Document excerpt
By not allowing us to play in Sunday basketball tournaments, my parents were demonstrating to us that God comes first, even if it means sacrifice. And, really, that's not even much of a sacrifice in the big scheme of life.
So far Husband and I have managed to get away without our kids making Sunday sacrifices. Neither Huckle nor Sally plays on teams with weekend games, so it's been a non-issue.
Well, that's not entirely true. Huckle takes tae kwon do lessons and needs to participate in tournaments. We did allow him to be in a Sunday afternoon tournament once, because it didn't interfere with our church attendance. That was our compromise. And, I told myself, it was only
once. Then again, our Sunday afternoons look a lot like Saturday afternoons sometimes -- a quick trip to the pharmacy or grocery store, if needed. So I guess the real compromise is that we've set apart Sunday
mornings, not Sundays.

Task list
1. According to the excerpt on Sunday activities, what were the author's parents demonstrating by not allowing the children to play in Sunday basketball tournaments?
2. Copy out the excerpt on Sunday activities word for word, from "By not allowing" up to and including "scheme of life.".

Extracted records

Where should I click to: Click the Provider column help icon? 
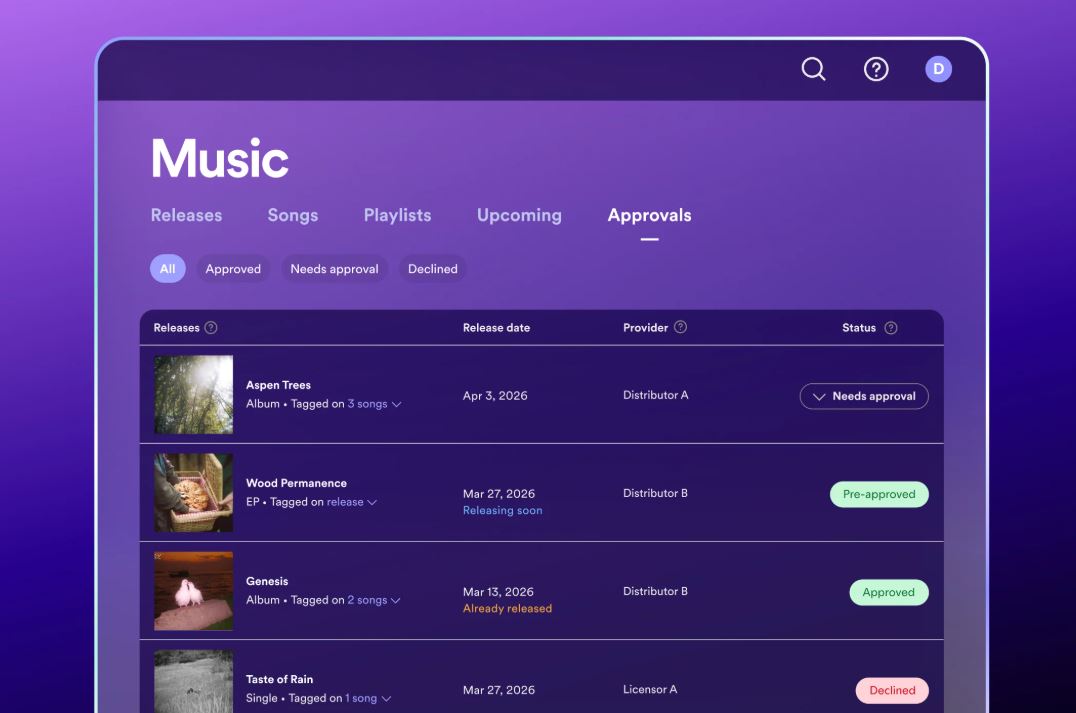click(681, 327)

...

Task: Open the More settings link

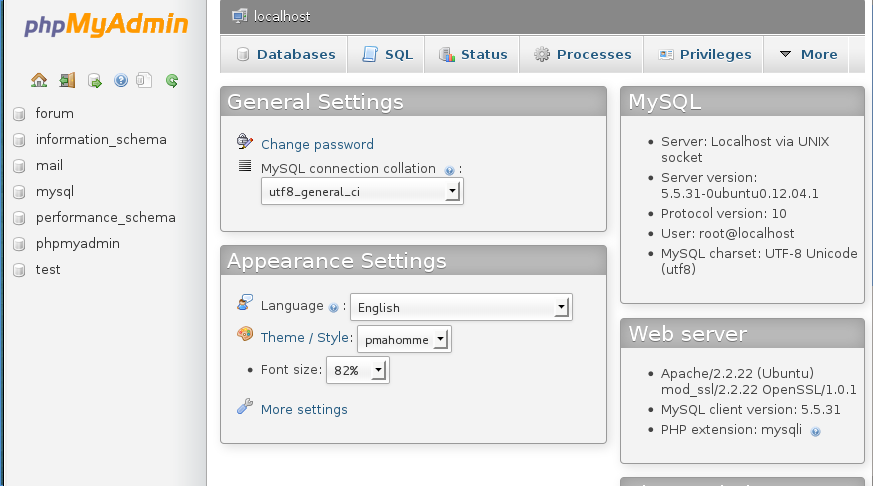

...

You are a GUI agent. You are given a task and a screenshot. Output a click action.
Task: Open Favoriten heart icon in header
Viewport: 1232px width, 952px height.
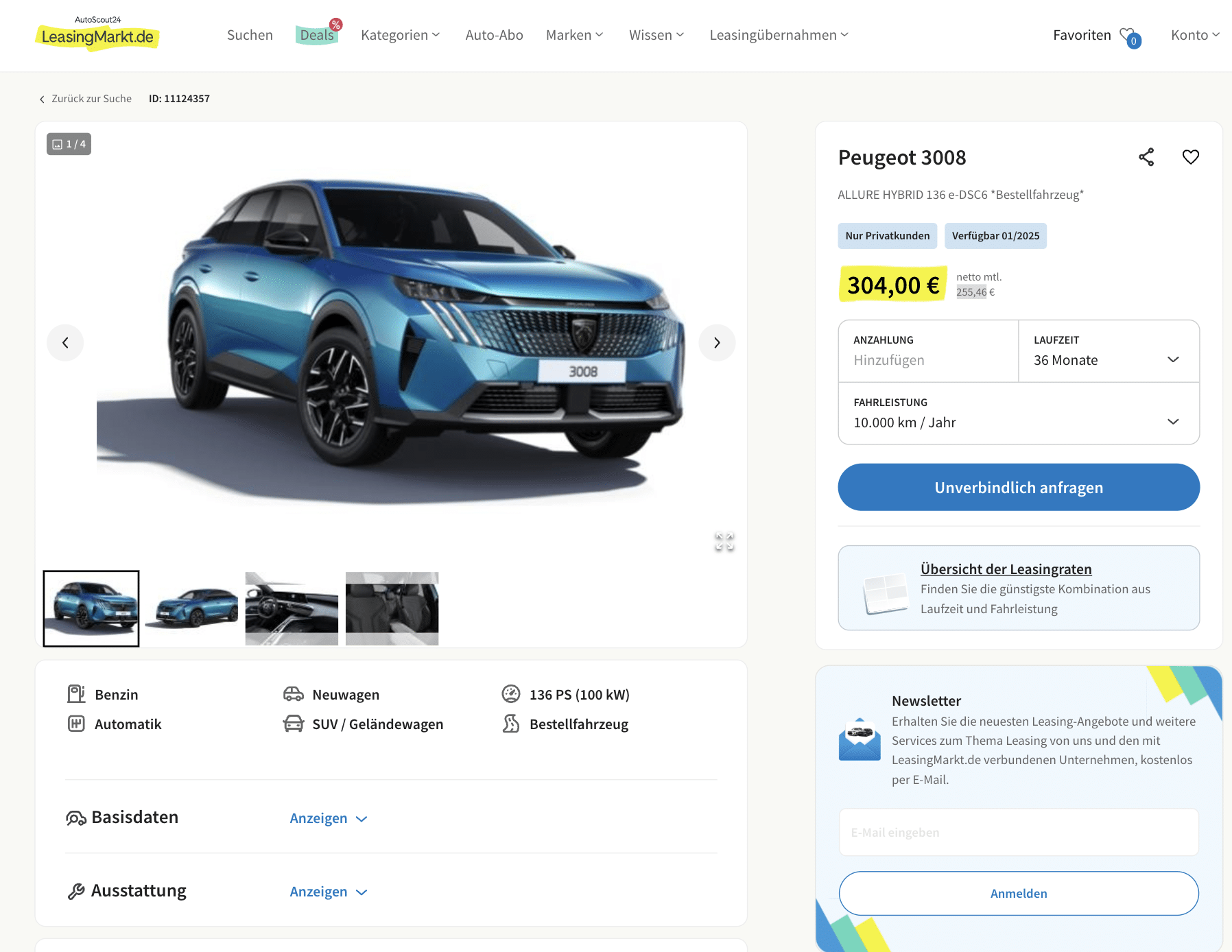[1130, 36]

Outputs in order
1. That God comes first, even if it means sacrifice.

2.
By not allowing us to play in Sunday basketball tournaments, my parents were demonstrating to us that God comes first, even if it means sacrifice. And, really, that's not even much of a sacrifice in the big scheme of life.